World in View: Tunisia retrogression

September 25, 2022

From the September-October 2022 issue of News & Letters

by Eugene Walker

In January 2011, a revolutionary upsurge in Tunisia—for bread, freedom and dignity—threw out the dictator, Zine el-Abidine Ben Ali, initiating the Arab Spring. Today, however, current Tunisian President Kais Saied has reinstated one-man rule.

Even before the referendum on a new Constitution solidifying his powers—whose overwhelming approval was belied by a huge boycott of the vote—Saied abolished parliament and dismissed the prime minister. Ruling by decree, he has had opponents and critics jailed and tried in military courts. Restrictions were placed on news media and independent institutions such as the judiciary, and election authorities became subject to his direct rule.

What happened to the Arab Spring’s revolutionary aspirations to allow this counter-revolution?

One major turning point occurred six years after the uprising. In 2017 the government granted an amnesty to all the officials of the corrupt authoritarian government that had looted Tunisia before the 2011 uprising. Millions who suffered under the old regime never got justice. “You’re actually pardoning people without trials. Their victims are still around,” noted a woman minister from an early post-revolution government.

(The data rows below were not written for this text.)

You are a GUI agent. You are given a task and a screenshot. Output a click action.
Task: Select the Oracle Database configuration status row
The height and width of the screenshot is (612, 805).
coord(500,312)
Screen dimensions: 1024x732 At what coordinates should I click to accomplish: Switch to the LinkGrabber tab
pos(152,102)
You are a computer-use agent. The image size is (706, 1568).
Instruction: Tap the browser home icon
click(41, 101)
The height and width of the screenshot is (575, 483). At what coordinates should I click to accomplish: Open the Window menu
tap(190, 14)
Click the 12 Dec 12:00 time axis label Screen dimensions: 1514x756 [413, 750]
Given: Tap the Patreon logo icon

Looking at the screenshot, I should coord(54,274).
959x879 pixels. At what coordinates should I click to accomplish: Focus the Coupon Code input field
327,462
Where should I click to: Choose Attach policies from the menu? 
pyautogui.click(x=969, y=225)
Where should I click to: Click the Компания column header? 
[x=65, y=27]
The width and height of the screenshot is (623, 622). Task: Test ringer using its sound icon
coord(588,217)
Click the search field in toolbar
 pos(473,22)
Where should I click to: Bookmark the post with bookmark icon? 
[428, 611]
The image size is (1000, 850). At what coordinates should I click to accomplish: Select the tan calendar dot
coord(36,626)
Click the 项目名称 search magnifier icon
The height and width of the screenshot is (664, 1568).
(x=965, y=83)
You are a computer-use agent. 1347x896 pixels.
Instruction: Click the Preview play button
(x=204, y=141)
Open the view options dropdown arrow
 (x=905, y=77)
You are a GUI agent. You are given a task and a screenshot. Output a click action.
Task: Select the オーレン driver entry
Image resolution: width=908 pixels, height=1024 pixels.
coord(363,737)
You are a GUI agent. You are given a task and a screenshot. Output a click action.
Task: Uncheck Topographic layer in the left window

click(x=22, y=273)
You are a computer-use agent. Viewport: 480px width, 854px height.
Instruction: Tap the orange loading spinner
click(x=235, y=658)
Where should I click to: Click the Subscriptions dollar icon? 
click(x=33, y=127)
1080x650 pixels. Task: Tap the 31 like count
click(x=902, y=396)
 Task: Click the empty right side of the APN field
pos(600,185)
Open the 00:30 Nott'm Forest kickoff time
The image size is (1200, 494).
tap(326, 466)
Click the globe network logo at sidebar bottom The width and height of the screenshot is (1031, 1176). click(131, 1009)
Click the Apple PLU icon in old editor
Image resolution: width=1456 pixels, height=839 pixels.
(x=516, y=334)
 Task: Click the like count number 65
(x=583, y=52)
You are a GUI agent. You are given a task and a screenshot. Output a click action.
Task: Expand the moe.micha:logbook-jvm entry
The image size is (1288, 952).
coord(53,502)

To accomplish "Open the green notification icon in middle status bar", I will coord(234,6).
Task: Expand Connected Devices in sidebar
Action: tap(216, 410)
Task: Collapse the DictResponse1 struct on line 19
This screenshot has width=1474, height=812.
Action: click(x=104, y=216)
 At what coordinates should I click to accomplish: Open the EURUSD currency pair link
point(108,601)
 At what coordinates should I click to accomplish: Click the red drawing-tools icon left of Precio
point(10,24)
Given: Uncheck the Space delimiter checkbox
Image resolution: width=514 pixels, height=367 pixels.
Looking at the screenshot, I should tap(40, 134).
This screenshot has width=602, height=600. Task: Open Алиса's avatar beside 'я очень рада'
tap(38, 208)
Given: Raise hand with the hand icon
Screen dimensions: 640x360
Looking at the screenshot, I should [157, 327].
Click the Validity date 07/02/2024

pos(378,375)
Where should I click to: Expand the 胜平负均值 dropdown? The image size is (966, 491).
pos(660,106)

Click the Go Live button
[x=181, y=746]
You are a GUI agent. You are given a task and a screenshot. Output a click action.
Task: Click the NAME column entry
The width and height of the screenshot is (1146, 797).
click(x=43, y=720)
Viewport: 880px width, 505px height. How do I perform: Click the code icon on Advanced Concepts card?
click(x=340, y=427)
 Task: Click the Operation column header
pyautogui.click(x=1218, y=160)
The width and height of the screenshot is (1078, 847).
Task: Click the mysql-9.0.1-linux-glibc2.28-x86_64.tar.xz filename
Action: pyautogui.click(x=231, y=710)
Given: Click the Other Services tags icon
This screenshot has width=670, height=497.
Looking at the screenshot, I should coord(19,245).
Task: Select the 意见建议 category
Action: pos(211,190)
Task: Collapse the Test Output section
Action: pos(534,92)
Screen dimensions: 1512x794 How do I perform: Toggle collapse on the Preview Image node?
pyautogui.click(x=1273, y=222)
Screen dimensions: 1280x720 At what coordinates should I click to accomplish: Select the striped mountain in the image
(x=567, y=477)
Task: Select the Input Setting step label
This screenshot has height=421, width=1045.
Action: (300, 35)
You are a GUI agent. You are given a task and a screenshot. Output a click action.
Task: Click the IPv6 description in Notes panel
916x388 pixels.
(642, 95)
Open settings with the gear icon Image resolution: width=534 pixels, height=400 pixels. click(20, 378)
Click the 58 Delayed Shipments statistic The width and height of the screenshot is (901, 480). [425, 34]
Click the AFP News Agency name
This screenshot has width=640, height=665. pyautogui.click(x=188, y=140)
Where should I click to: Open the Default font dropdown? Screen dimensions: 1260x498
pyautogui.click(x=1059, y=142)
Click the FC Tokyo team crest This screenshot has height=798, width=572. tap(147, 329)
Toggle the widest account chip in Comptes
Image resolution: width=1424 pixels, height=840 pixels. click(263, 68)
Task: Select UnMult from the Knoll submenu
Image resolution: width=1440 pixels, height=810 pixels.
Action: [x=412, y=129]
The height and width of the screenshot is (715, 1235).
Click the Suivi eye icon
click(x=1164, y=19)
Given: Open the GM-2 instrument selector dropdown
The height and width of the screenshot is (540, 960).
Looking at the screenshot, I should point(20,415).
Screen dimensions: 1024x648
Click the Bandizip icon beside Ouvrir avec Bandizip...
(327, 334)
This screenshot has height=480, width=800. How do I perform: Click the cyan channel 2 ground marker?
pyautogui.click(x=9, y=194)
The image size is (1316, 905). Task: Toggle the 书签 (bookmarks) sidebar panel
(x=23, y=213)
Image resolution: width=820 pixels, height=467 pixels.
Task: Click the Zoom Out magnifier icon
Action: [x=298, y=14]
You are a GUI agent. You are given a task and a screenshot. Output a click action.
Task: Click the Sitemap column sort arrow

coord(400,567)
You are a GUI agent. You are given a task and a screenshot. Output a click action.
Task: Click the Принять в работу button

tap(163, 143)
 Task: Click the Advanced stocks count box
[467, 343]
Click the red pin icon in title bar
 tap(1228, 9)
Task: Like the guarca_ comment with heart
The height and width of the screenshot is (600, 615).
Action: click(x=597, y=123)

But the dissatisfaction with the post-revolution years went deeper. Religion was an important divisive factor. A moderate Islamist party, Ennahda, has been a major player in the governments of the past decade. Tensions have grown between religious and secular Tunisians, particularly with extremist Islamist groups waging counter-revolutionary jihad in other countries.

But perhaps most decisive was the fact that capitalism remained intact. Unemployment, poverty, and government instability have characterized much of the last decade.

The government hired tens of thousands of workers, but in the end it lacked the funds to pay them, borrowing millions, putting the country in deep debt and causing a devaluation of the currency.

Democracy is hollow when the economic-political-social system remains ensnared within capitalism, whether in neoliberal or in mixed state/private forms. Arab Spring in a new, deeper form will surely be on the horizon again.